_Instructions for the task_. The required output is every entry below, copied exactly.

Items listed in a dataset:
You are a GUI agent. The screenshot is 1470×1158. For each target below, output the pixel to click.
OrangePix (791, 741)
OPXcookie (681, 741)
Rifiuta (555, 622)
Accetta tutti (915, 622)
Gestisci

_Expected output_.
You are a GUI agent. The screenshot is 1470×1158. For each target below, output the pixel to click.
OrangePix (791, 741)
OPXcookie (681, 741)
Rifiuta (555, 622)
Accetta tutti (915, 622)
Gestisci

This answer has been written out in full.